Items from a data source:
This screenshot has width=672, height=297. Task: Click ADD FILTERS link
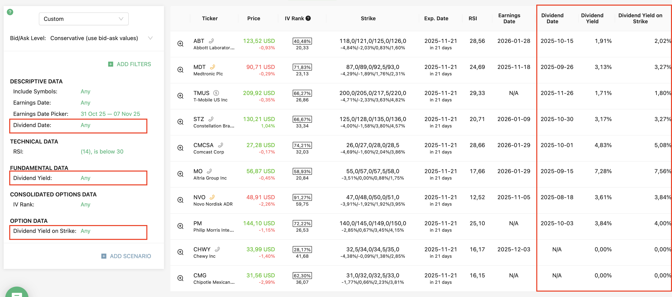tap(134, 64)
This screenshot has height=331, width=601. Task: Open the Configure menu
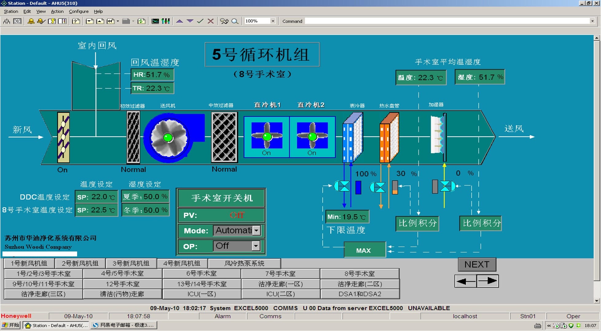pyautogui.click(x=79, y=11)
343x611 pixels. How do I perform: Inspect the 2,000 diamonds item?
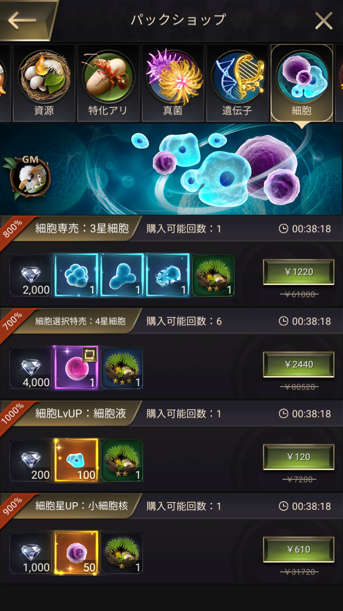coord(30,275)
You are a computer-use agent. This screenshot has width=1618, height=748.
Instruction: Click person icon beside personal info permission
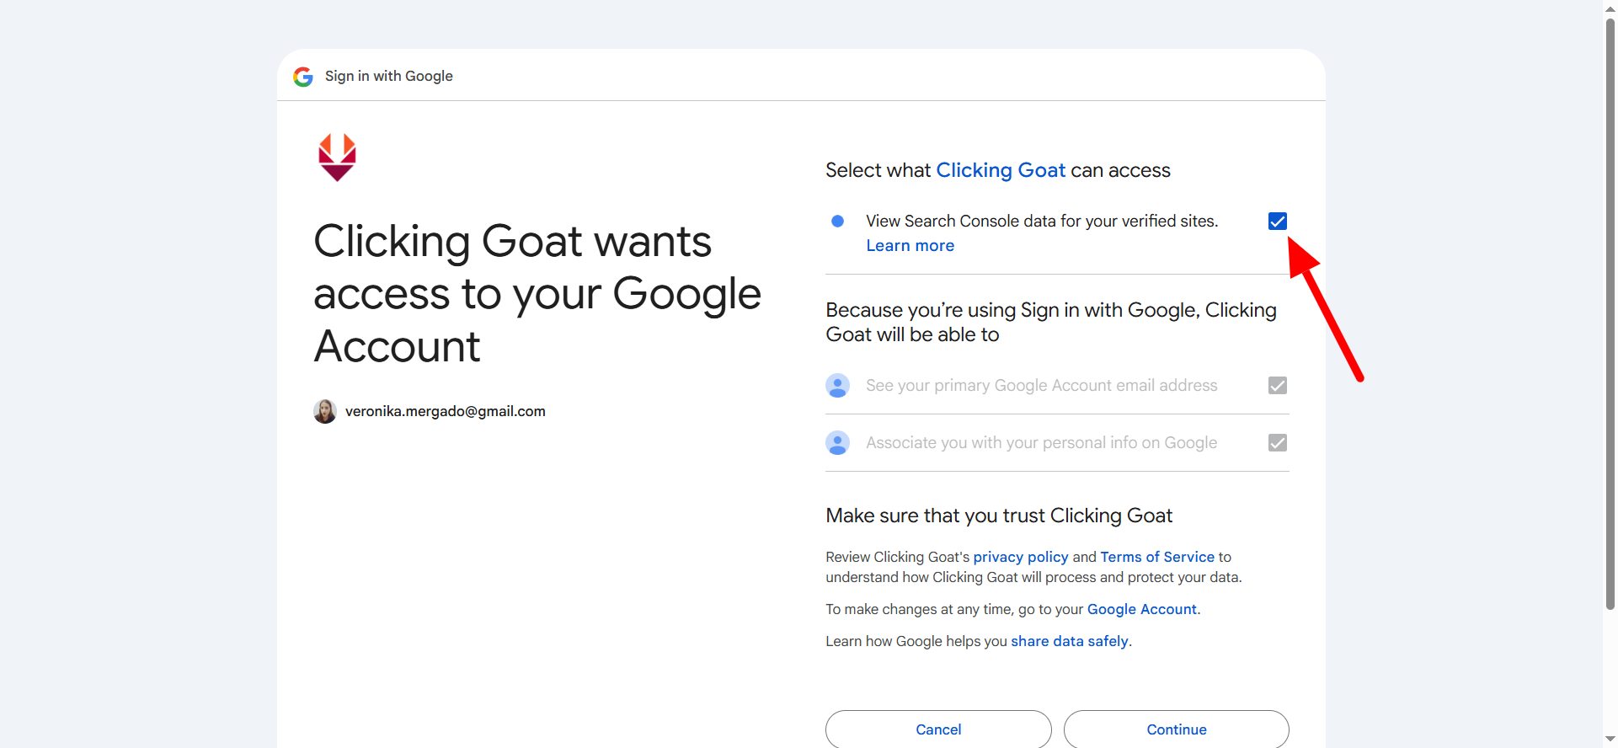tap(837, 443)
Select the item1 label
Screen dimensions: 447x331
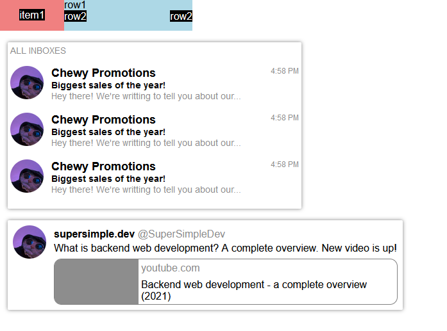(32, 15)
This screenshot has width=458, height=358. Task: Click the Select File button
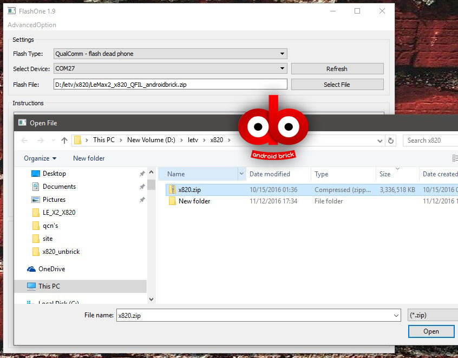(x=337, y=85)
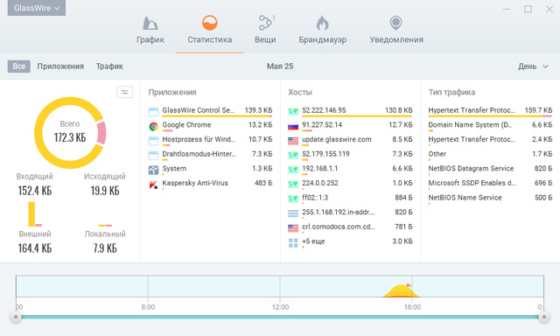Viewport: 560px width, 336px height.
Task: Click the +5 еще grid icon
Action: [x=293, y=242]
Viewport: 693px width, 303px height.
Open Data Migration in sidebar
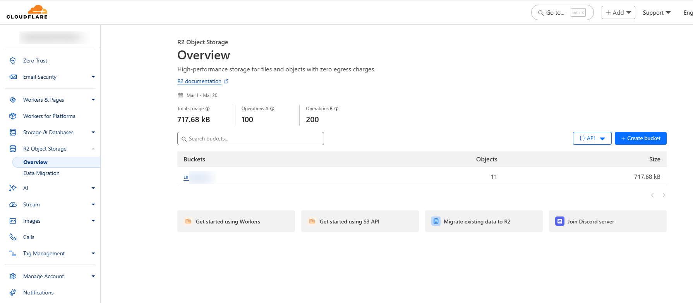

■ EXERCISE OBJECTIVE
Repeat every entry above word for word, and include no pictures.

■ WRITTEN SOLUTION
This screenshot has width=672, height=297. Task: Click ADD FILTERS link
tap(134, 64)
This screenshot has height=331, width=601. Task: Open the Configure menu
pyautogui.click(x=79, y=11)
343x611 pixels. How do I perform: Inspect the 2,000 diamonds item?
coord(30,275)
You are a computer-use agent. This screenshot has width=1618, height=748.
Instruction: Click person icon beside personal info permission
tap(837, 443)
Select the item1 label
Screen dimensions: 447x331
(32, 15)
This screenshot has width=458, height=358. Task: Click the Select File button
(x=337, y=85)
Viewport: 560px width, 336px height.
Task: Click the +5 еще grid icon
Action: [x=293, y=242]
Viewport: 693px width, 303px height.
Open Data Migration in sidebar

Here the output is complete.